Give an exact copy of the data that follows.

▶ [Dataset records]

- - - -

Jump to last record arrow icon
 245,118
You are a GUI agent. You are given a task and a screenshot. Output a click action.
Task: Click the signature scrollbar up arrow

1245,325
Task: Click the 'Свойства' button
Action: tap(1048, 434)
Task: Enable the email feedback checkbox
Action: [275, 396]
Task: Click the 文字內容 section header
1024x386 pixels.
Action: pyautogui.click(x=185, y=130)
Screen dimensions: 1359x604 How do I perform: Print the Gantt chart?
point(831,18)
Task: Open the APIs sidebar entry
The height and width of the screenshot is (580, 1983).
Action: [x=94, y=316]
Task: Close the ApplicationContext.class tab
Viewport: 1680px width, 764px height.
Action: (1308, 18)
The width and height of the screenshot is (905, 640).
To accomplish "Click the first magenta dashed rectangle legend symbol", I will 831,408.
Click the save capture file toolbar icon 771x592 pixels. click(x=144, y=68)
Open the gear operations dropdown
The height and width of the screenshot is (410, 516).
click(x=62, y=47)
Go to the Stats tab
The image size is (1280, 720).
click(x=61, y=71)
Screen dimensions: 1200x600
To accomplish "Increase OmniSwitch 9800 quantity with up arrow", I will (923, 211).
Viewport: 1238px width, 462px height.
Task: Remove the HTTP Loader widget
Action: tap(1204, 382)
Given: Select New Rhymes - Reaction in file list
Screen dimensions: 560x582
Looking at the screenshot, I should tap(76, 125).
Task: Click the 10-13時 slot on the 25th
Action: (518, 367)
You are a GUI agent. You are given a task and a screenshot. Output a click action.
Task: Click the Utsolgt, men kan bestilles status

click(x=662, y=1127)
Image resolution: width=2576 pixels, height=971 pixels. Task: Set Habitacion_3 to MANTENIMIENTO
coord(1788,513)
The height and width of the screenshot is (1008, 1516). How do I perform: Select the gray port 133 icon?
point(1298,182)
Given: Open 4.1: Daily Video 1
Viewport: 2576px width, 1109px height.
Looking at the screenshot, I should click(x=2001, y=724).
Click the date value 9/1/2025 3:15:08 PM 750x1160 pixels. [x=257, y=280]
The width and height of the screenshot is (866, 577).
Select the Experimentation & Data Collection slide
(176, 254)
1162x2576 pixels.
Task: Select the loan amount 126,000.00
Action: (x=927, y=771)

- - - -

▶ [Solved exercise]
Jump to last record arrow icon
 245,118
You are a GUI agent. You are given a task and a screenshot. Output a click action.
Task: Click the signature scrollbar up arrow

1245,325
Task: Click the 'Свойства' button
Action: tap(1048, 434)
Task: Enable the email feedback checkbox
Action: [275, 396]
Task: Click the 文字內容 section header
1024x386 pixels.
Action: pyautogui.click(x=185, y=130)
Screen dimensions: 1359x604 How do I perform: Print the Gantt chart?
point(831,18)
Task: Open the APIs sidebar entry
The height and width of the screenshot is (580, 1983).
Action: [x=94, y=316]
Task: Close the ApplicationContext.class tab
Viewport: 1680px width, 764px height.
Action: (1308, 18)
The width and height of the screenshot is (905, 640).
To accomplish "Click the first magenta dashed rectangle legend symbol", I will 831,408.
Click the save capture file toolbar icon 771x592 pixels. click(x=144, y=68)
Open the gear operations dropdown
The height and width of the screenshot is (410, 516).
click(x=62, y=47)
Go to the Stats tab
The image size is (1280, 720).
click(x=61, y=71)
Screen dimensions: 1200x600
To accomplish "Increase OmniSwitch 9800 quantity with up arrow", I will (923, 211).
Viewport: 1238px width, 462px height.
Task: Remove the HTTP Loader widget
Action: tap(1204, 382)
Given: Select New Rhymes - Reaction in file list
Screen dimensions: 560x582
Looking at the screenshot, I should tap(76, 125).
Task: Click the 10-13時 slot on the 25th
Action: (518, 367)
You are a GUI agent. You are given a task and a screenshot. Output a click action.
Task: Click the Utsolgt, men kan bestilles status

click(x=662, y=1127)
Image resolution: width=2576 pixels, height=971 pixels. Task: Set Habitacion_3 to MANTENIMIENTO
coord(1788,513)
The height and width of the screenshot is (1008, 1516). How do I perform: Select the gray port 133 icon?
point(1298,182)
Given: Open 4.1: Daily Video 1
Viewport: 2576px width, 1109px height.
Looking at the screenshot, I should click(x=2001, y=724).
Click the date value 9/1/2025 3:15:08 PM 750x1160 pixels. [x=257, y=280]
The width and height of the screenshot is (866, 577).
Select the Experimentation & Data Collection slide
(176, 254)
1162x2576 pixels.
Task: Select the loan amount 126,000.00
Action: (x=927, y=771)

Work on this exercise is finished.